J’ai réussi, j’ai rendu le projet. Mais après ça, je n’ai pas su me détendre. Le stress continuait à monter. Peu après, un matin, je me suis levé. Je suis allé préparer mon thé et je suis resté figé. Je ne savais plus comment fonctionnait la bouilloire. Alors je me suis assis devant l’ordinateur. Je ne savais plus comment s’appelait le programme que je devais lancer, ni même ce que je devais faire. Le burn-out était décompensé. J’ai eu besoin d’un mois pour réussir à enfin préparer mon thé tout seul. Trois mois furent nécessaires pour que je sache à nouveau cuisiner. Cela fait un an que je me reconstruis. Développer me provoque encore des angoisses. Je commence à peine à me sentir à nouveau chez moi dans un terminal.

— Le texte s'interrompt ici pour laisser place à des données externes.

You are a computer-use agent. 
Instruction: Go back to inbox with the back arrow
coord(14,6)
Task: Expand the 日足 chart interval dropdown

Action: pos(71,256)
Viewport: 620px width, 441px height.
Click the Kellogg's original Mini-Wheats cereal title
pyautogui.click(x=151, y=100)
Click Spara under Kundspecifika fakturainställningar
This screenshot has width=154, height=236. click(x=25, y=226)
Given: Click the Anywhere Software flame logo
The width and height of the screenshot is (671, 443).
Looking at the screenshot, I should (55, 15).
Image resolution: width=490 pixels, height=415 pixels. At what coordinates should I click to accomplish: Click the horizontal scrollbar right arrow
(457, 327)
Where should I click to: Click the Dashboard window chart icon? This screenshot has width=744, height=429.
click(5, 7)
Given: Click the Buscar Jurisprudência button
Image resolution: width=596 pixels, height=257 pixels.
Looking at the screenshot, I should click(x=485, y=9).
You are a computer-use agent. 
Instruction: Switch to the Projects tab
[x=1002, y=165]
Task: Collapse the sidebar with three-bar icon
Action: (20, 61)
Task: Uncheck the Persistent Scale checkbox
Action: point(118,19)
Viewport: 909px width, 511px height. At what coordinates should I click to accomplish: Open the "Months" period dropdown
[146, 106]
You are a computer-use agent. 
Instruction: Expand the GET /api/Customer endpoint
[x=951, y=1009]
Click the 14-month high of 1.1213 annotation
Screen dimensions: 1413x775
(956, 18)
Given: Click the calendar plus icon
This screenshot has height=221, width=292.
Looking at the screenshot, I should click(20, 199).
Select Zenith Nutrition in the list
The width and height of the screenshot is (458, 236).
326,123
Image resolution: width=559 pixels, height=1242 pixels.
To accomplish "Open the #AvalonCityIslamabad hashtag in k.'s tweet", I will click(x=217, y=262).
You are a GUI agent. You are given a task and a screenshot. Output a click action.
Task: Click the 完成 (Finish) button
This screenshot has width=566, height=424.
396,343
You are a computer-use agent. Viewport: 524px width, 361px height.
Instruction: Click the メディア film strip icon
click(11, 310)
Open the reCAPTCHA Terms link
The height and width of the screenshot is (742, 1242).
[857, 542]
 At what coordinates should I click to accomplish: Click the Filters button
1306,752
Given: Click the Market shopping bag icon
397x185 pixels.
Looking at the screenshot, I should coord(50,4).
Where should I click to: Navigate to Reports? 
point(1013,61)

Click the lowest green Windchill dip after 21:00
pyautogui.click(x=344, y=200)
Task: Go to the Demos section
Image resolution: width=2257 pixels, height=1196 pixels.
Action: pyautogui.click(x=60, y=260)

Au-delà de ça, j’ai pris du poids qu’il faut maintenant perdre. Les douleurs musculaires sont encore très difficiles à vivre, et j’aurais besoin de plus de soins pour gérer ma maladie. Je dois encore renforcer tout mon corps par une activité physique qui m’a été interdite durant tant de temps. Il me faudra probablement encore un an avant de me rétablir sur le plan de la santé physique. Quant à mon compagnon, lui aussi a dû travailler sur ce projet. Il est indépendant et n’a pas pu travailler pour ses autres clients durant très longtemps. La perte financière est énorme, entre 20000 et 25000 euros. On a réussi à retrouver un équilibre financier, mais cela n’a pas été simple. Heureusement que nous avons réussi à nous passer de chauffage une bonne partie de l’hiver.

J’ai mis du temps pour mettre des mots sur cette situation. Un chantage qui force au travail, des conditions inhumaines et un organisme qui s’enrichit d’un logiciel grâce à ça, les conditions sont donc remplies pour qualifier une traite d’être humain. J’ai découvert que l’esclavage continue dans nos sociétés, que toutes les strates sont concernées.

Pour ma part, je suis sorti de tout ça, et j’espère ne pas avoir à retourner dans ce genre de situation. Je pourrais vous dire que si on vous force à travailler, si on tente de vous faire chanter, refusez et assumez les conséquences. Car tout ne sera que bien pire plus tard. Mais ce conseil est trop simpliste, une situation réelle a toujours sa part de complexité. Je sais qu’il existe des associations pour aider les victimes, n’hésitez pas à y aller si ça vous arrive ou si vous en êtes témoin.

J’ai eu de bonnes rencontres durant ma reconstruction. Les projets que j’avais sont en sommeil depuis tout ce temps. L’heure du retour a sonné. Mais tout ça, ce sera l’objet d’un autre article.

Prenez soin de vous, évitez les relations toxiques et à bientôt.